Introduction: Biliary atresia (BA) is the most common cause of obstructive cholestasis in neonates. The primary treatment for BA is surgical palliation via Kasai Portoenterostomy (KPE). Despite KPE, nearly half of patients with BA require a liver transplant (LT) by two years of age, and overall lifetime risk of LT is high. Efforts have been made to identify factors that prognosticate the need for and timing of LT in this population. We performed a retrospective study of individuals with BA & KPE with the goal of identifying genetic predictors of outcome.

Method: Individuals with BA were dichotomized into KPE failure (KF; LT listing prior to age 2 years) and success (KS; LT listing after age 2 years), representing persistent cholestasis post-KPE and non-cholestatic complications, respectively. Genetic evaluation of 77 genes associated with Mendelian cholestatic disorders was performed on liver tissue and blood specimens, previously saved in IRB approved biorepositories. The incidence of pathogenic genetic variants was compared between groups.

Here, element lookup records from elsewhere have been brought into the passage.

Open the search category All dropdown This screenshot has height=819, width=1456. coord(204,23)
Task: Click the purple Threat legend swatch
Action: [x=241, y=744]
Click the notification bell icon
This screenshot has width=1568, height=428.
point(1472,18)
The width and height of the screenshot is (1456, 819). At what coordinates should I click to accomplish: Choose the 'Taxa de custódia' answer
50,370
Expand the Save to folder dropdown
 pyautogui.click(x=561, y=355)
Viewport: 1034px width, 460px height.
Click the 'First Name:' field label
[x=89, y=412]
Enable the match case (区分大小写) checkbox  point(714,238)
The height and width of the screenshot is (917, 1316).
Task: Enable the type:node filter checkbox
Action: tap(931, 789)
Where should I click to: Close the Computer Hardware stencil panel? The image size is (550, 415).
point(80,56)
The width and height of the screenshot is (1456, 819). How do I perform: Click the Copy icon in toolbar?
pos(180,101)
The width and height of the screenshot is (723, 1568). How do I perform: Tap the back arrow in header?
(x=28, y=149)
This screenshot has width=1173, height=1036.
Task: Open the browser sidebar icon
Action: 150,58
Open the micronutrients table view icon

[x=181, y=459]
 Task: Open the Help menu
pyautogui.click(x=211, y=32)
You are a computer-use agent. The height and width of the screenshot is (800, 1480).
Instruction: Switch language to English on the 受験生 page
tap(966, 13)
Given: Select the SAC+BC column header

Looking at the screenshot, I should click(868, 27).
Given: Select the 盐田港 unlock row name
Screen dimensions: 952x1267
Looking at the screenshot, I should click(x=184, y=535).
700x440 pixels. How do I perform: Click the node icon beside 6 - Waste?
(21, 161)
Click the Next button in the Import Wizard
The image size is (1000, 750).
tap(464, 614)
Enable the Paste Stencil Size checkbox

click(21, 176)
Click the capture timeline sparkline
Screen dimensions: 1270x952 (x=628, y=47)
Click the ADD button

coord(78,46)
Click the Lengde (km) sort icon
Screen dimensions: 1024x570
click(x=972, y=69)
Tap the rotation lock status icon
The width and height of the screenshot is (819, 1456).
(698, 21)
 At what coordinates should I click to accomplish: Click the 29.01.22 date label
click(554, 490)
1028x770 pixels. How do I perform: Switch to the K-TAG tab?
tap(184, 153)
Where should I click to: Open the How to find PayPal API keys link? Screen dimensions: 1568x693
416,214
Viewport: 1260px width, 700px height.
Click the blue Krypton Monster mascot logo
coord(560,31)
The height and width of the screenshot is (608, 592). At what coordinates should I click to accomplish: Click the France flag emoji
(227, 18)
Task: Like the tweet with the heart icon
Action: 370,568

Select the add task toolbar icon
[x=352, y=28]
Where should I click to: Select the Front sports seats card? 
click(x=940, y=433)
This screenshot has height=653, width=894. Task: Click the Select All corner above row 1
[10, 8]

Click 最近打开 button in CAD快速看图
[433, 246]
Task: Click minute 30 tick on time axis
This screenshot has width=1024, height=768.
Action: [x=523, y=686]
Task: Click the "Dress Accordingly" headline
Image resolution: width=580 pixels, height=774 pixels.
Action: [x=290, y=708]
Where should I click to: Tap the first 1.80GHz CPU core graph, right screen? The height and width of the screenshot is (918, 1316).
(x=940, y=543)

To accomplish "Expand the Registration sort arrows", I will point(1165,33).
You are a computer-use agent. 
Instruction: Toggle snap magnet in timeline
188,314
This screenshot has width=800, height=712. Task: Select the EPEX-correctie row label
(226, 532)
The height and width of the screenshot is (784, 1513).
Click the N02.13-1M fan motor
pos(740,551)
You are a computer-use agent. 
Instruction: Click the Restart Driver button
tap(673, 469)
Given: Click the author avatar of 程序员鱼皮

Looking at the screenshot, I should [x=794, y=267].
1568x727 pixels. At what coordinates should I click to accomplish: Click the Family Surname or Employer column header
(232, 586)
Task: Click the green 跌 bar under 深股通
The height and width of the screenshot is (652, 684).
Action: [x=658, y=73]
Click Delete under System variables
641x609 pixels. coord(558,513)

Results: 129 individuals were included (KF=71, KS=58). 489 variants were identified in 67 genes, including 40 variants classified as pathogenic/likely pathogenic present in 14 genes. Thirty-six individuals harbored one or more pathogenic/likely pathogenic variant. There was no significant difference in the frequency of pathogenic/likely pathogenic variants between groups (Table 1).

Conclusion: Our study did not identify a genetic risk predictor for KPE outcomes. Additional higher-powered studies are warranted; however, based on our study, families should not be counseled that variants in Mendelian cholestasis genes predict worse KPE outcomes.